Here are why the proposal is a meaningless gesture.
- It exempts wireless. Like the Google-Verizon proposal, Julius’s makes an artificial distinction between accessing the Internet through a wire and through a wireless connection. No nondiscrimination rule applies to wireless. The Chairman’s fig leaf is to ban “blocking” on wireless, but not discrimination. And this ban on blocking applies only to voice and video technologies–not new and innovative technologies yet unimagined. That is, this proposal is weaker than the Republicans’ 2005 policy principles, which would forbid all blocking; the proposal is nowhere near including a “fifth principle” of nondiscrimination on wireless that Democrats long called for. This wireless exemption comes despite predictions that, within the decade, most users will access the Internet wirelessly. It also comes despite the FCC’s National Broadband Plan betting on wireless to expand Internet access–a bet that would require broadcasters and government agencies to abandon spectrum holdings.Under Julius’ proposal, Sprint Wireless could discriminate against, say, Skype, degrading it to make it less reliable–so long as they don’t block it. Outside voice or video, anything is fair game. AT&T Wireless could make its own social network load faster than Facebook, or could make Fox News or MSNBC load faster than CNN or BBC, based on payments. While Skype, Facebook, and Fox News could maybe fend for themselves, innovative start-ups will be unable to reach wireless users without permission from gatekeepers like AT&T.
- The proposal may not ban paid-priority. A ban on paid priority is central to any real net neutrality proposal, beginning with the Snowe-Dorgan bill of 2006. Indeed, the notion of “payment for priority” is what started the net neutrality fight; in late 2005, AT&T’s CEO said that Vonage and Google had to stop using his pipes for free.
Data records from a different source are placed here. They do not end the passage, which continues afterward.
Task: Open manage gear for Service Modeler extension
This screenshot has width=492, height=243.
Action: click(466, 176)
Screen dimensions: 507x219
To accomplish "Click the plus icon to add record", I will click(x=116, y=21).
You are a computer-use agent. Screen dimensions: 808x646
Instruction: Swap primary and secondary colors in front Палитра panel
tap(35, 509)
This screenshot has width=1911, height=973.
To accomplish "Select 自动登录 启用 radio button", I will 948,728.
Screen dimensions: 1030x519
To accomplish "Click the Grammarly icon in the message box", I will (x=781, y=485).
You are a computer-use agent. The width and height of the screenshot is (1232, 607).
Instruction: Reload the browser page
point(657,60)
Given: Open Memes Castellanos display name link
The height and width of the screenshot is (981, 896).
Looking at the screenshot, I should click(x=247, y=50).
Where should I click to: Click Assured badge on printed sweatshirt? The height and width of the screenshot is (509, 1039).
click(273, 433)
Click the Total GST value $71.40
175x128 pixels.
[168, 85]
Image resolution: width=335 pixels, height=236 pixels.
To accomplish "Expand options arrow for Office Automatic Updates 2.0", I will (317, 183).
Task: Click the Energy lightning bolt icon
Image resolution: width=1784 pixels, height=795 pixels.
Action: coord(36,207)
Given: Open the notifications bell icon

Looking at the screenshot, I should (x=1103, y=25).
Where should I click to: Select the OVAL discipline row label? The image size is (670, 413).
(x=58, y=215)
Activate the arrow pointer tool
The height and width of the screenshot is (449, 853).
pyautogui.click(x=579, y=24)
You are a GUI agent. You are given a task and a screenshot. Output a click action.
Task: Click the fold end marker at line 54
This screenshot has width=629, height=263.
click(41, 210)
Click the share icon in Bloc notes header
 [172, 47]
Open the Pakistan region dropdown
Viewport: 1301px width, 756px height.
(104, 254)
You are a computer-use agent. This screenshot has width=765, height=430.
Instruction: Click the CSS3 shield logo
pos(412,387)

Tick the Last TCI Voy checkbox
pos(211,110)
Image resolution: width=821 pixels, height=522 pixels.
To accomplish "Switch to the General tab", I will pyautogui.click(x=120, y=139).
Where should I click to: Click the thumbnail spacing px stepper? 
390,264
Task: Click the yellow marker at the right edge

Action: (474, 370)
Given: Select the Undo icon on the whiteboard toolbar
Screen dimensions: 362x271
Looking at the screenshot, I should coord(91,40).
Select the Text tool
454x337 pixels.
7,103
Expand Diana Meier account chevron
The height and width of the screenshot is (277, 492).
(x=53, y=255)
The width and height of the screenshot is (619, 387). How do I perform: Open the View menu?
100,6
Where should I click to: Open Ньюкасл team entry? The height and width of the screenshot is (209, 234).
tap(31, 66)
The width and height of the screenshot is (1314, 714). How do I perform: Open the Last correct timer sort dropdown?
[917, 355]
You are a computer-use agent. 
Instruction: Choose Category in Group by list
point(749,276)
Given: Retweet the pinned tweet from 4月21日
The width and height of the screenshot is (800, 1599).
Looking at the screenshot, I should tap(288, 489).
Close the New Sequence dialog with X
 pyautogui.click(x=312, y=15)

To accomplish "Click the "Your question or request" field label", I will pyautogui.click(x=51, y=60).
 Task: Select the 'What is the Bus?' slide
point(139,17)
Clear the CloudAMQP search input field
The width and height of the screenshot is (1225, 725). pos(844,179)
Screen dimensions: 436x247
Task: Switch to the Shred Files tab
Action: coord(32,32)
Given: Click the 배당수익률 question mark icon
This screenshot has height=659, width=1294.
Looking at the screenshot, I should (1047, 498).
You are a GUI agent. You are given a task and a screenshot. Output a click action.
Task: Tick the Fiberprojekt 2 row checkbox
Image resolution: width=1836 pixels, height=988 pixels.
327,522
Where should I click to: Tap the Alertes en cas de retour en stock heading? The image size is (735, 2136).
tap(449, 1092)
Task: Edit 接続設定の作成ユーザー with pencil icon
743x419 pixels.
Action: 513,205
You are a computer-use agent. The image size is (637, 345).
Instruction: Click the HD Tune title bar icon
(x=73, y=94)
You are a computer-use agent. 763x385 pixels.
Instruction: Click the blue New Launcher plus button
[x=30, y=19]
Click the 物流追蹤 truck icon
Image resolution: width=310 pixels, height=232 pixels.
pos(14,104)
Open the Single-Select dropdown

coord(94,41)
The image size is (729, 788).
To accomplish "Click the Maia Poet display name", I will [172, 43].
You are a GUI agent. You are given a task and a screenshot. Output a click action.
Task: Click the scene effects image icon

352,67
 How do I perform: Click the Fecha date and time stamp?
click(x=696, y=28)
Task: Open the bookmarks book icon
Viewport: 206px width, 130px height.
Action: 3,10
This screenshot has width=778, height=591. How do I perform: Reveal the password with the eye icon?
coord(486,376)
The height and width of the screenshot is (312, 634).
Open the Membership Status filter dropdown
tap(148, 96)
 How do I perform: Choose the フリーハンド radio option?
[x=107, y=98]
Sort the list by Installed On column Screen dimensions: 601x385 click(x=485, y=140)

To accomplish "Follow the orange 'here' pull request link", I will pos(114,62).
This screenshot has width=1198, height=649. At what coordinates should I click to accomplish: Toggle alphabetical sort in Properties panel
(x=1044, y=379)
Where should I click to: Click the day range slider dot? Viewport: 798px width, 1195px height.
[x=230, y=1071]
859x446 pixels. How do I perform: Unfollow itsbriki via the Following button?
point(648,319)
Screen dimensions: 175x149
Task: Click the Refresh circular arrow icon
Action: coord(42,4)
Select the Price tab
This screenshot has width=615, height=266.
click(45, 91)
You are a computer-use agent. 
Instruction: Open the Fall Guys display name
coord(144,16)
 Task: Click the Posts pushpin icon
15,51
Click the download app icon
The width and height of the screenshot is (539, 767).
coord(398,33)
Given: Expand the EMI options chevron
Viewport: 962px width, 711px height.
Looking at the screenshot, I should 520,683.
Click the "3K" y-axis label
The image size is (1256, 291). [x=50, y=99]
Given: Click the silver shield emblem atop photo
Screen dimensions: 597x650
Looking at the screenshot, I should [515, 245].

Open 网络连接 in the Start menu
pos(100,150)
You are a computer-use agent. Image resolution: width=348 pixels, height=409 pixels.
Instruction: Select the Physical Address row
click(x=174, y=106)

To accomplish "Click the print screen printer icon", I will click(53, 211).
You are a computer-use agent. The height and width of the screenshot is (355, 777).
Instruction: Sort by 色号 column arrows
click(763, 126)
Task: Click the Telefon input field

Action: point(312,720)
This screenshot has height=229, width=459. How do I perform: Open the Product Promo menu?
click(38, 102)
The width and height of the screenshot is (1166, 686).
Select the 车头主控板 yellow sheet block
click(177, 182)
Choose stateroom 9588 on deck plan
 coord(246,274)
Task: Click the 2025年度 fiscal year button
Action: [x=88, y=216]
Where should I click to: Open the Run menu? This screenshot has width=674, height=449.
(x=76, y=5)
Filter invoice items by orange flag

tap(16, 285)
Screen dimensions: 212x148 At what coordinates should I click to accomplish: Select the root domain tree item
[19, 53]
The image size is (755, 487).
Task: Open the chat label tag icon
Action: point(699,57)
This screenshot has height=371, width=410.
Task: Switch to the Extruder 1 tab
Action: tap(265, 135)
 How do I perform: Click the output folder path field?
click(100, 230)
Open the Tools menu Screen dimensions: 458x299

The only way a carrier could charge for priority is if basic Internet access was not sufficient for a company to compete; if Yahoo! does need priority to compete effectively, why pay? Without a ban on paid priority, we can expect basic access to deteriorate so companies have to pay for priority. I am guessing the proposal does not ban paid priority clearly because of earlier reports, and because recent reports refer to “unreasonable discrimination.” “Unreasonable discrimination” is a term from section 202 of the Communications Act, and has applied to phone companies’ pricing. AT&T has long argued that phone companies could differentially price for access under section 202, so “unreasonable discrimination” would permit charging Google a price for priority, so long as that price were available to all other search engines. This could lead to exclusive deals. AT&T can simply set a high, monopoly-level price for search-engine priority that only Google can pay, one that no upstart (like StumbleUpon?) could afford.
- There may no jurisdiction for any of this anyway. In April, the D.C. Circuit interpreted Title I of the Communications Act narrowly, severely curtailing the FCC’s ability to adopt rules for Internet access. This was the Free Press-Comcast decision, which the FCC General Counsel argued for the FCC and I argued for consumer groups and tech companies. It was a shellacking. After a month of studying the question, the FCC General Counsel concluded the obvious: relying on Title I authority after that case was irresponsible and doomed to failure. The Chairman made a video explaining how the FCC should rely on authority under Title II, which is something that several Justices of the Supreme Court (including Scalia) thought the FCC should have done from the beginning. The Chairman described reclassifying to Title II as the principled center, but without principle, the center keeps shifting.In the proposal, the FCC will not reclassify. It will either build its house on the sand of Title I, citing multiple provisions as it did in the Free Press-Comcast case, expecting an obvious repeat-shellacking. Reports suggest a “new” theory, with “additional analysis.” Reading between the lines, this may be the theory that was discussed months ago, even before the FP-Comcast decision was issued. This theory, which I remember discussing as early as 2007, rests on section 706 of the 1996 Telecommunications Act (codified at 47 USC 1302). I am skeptical that provision can support net neutrality, even after the negative report described in that section, but I will wait to see the details. Certainly, this is an untested theory, and its scope and outer bounds are unclear.
- Enforcement is unclear. It’s not clear if there are sufficient announced penalties or inexpensive, rapid procedures that start-ups and consumers could actually use.
Despite all these compromises, the Republicans have still come out guns blazing:
Rep. Marsha Blackburn (R-Tenn.) a member of the House Energy and Commerce Committee, said Tuesday afternoon that she would work to topple any FCC-led net neutrality order.
“This is a hysterical reaction by the FCC to a hypothetical problem,” she said, adding that Genachowski “has little if any congressional support” for the action. To overturn any order, Blackburn vowed to reintroduce her bill to prevent the FCC’s policy making process.
It’s like the famous (Lessig) quote: “Sold my soul and nothing happened.”